학술논문
Methylation-based markers of aging and lifestyle-related factors and risk of breast cancer: a pooled analysis of four prospective studies
Document Type
article
Author
Pierre-Antoine Dugué; Clara Bodelon; Felicia F. Chung; Hannah R. Brewer; Srikant Ambatipudi; Joshua N. Sampson; Cyrille Cuenin; Veronique Chajès; Isabelle Romieu; Giovanni Fiorito; Carlotta Sacerdote; Vittorio Krogh; Salvatore Panico; Rosario Tumino; Paolo Vineis; Silvia Polidoro; Laura Baglietto; Dallas English; Gianluca Severi; Graham G. Giles; Roger L. Milne; Zdenko Herceg; Montserrat Garcia-Closas; James M. Flanagan; Melissa C. Southey
Source
Breast Cancer Research, Vol 24, Iss 1, Pp 1-9 (2022)
Subject
Language
English
ISSN
1465-542X
Abstract
Abstract Background DNA methylation in blood may reflect adverse exposures accumulated over the lifetime and could therefore provide potential improvements in the prediction of cancer risk. A substantial body of research has shown associations between epigenetic aging and risk of disease, including cancer. Here we aimed to study epigenetic measures of aging and lifestyle-related factors in association with risk of breast cancer. Methods Using data from four prospective case–control studies nested in three cohorts of European ancestry participants, including a total of 1,655 breast cancer cases, we calculated three methylation-based measures of lifestyle factors (body mass index [BMI], tobacco smoking and alcohol consumption) and seven measures of epigenetic aging (Horvath-based, Hannum-based, PhenoAge and GrimAge). All measures were regression-adjusted for their respective risk factors and expressed per standard deviation (SD). Odds ratios (OR) and 95% confidence intervals (CI) were calculated using conditional or unconditional logistic regression and pooled using fixed-effects meta-analysis.
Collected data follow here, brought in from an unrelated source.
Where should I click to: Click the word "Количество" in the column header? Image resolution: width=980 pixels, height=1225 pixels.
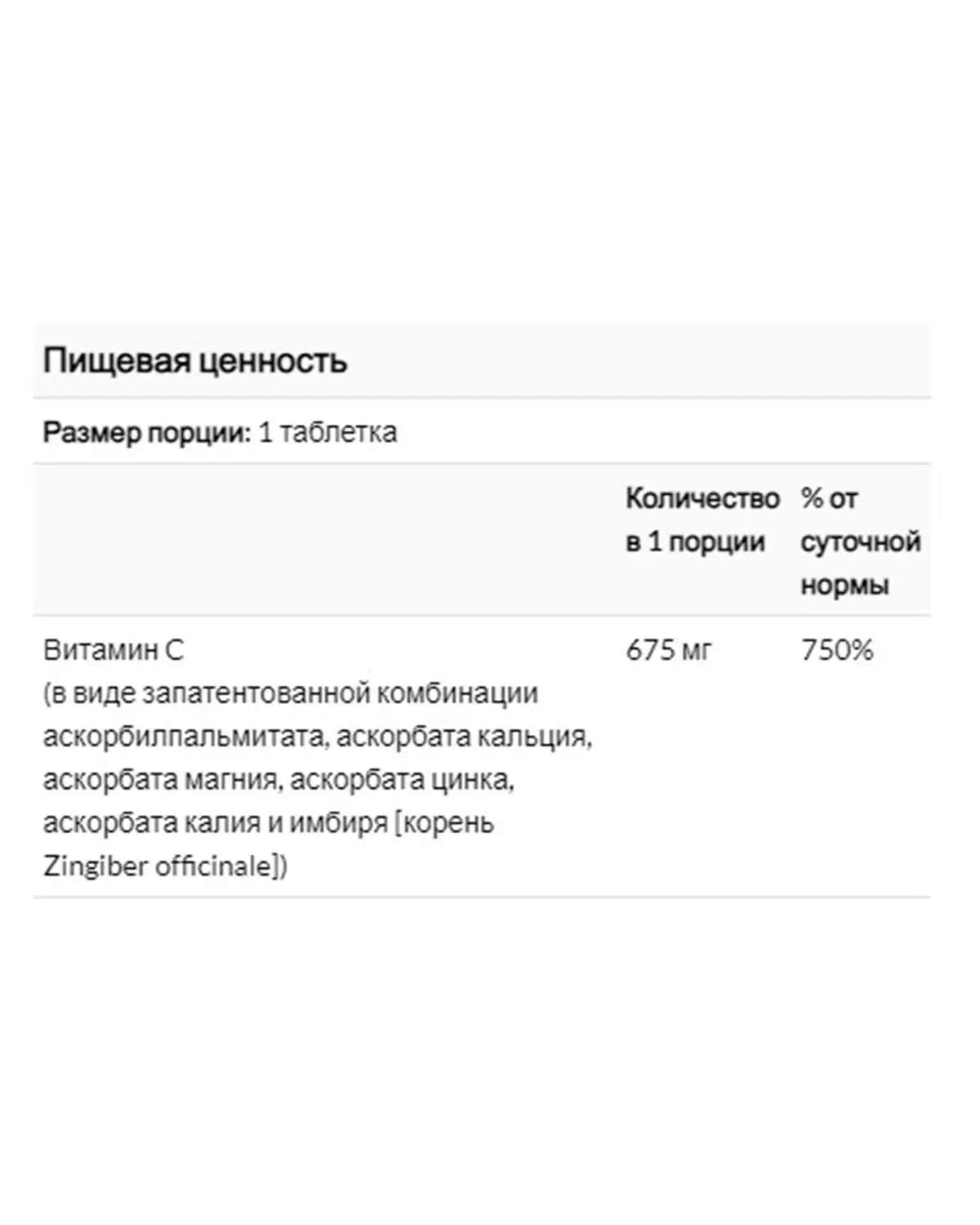click(702, 498)
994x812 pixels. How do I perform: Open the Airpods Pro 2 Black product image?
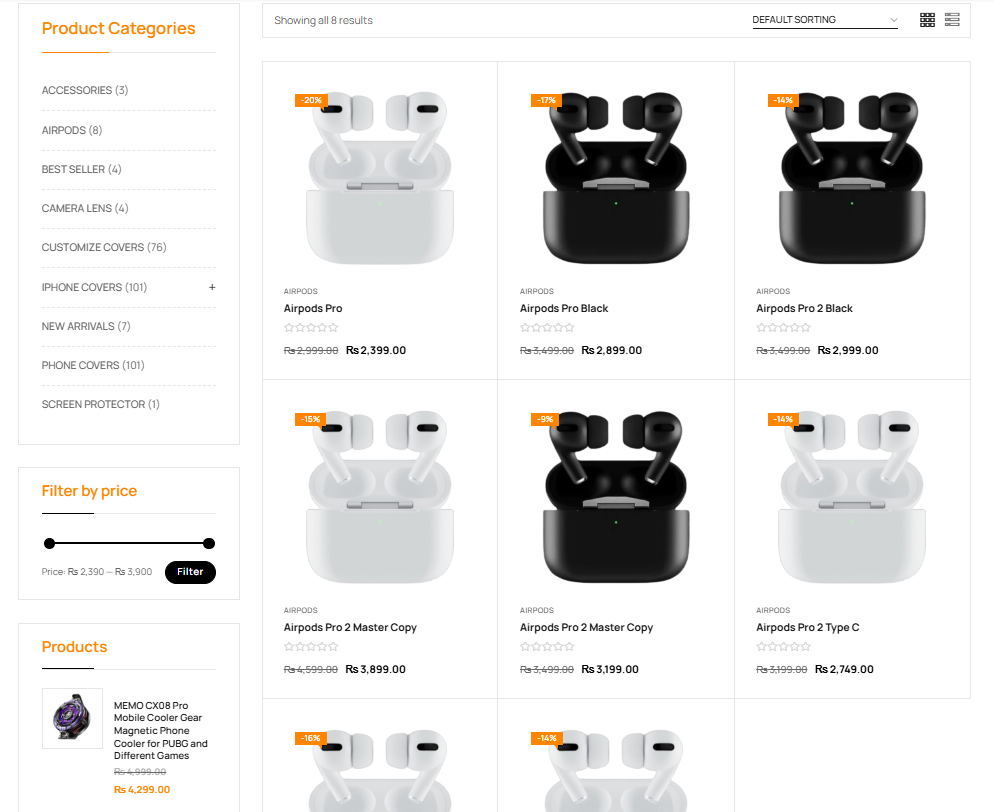coord(852,177)
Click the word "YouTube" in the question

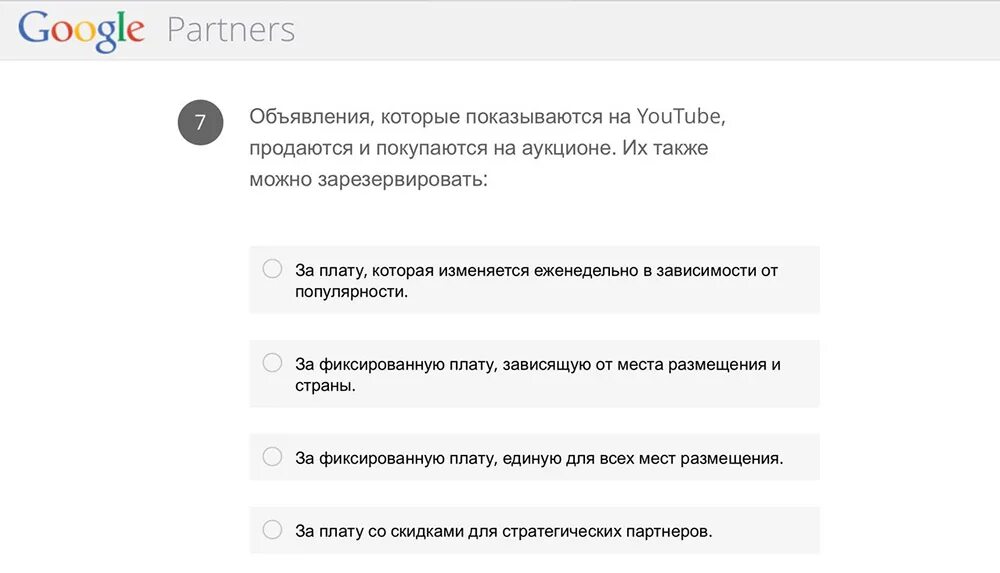680,117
Subgroup analyses were conducted by age at blood draw, time from blood sample to diagnosis, oestrogen receptor-positivity status and tumour stage. Results None of the measures of epigenetic aging were associated with risk of breast cancer in the pooled analysis: Horvath ‘age acceleration’ (AA): OR per SD = 1.02, 95%CI: 0.95–1.10; AA-Hannum: OR = 1.03, 95%CI:0.95–1.12; PhenoAge: OR = 1.01, 95%CI: 0.94–1.09 and GrimAge: OR = 1.03, 95%CI: 0.94–1.12, in models adjusting for white blood cell proportions, body mass index, smoking and alcohol consumption. The BMI-adjusted predictor of BMI was associated with breast cancer risk, OR per SD = 1.09, 95%CI: 1.01–1.17. The results for the alcohol and smoking methylation-based predictors were consistent with a null association. Risk did not appear to substantially vary by age at blood draw, time to diagnosis or tumour characteristics. Conclusion We found no evidence that methylation-based measures of aging, smoking or alcohol consumption were associated with risk of breast cancer. A methylation-based marker of BMI was associated with risk and may provide insights into the underlying associations between BMI and breast cancer.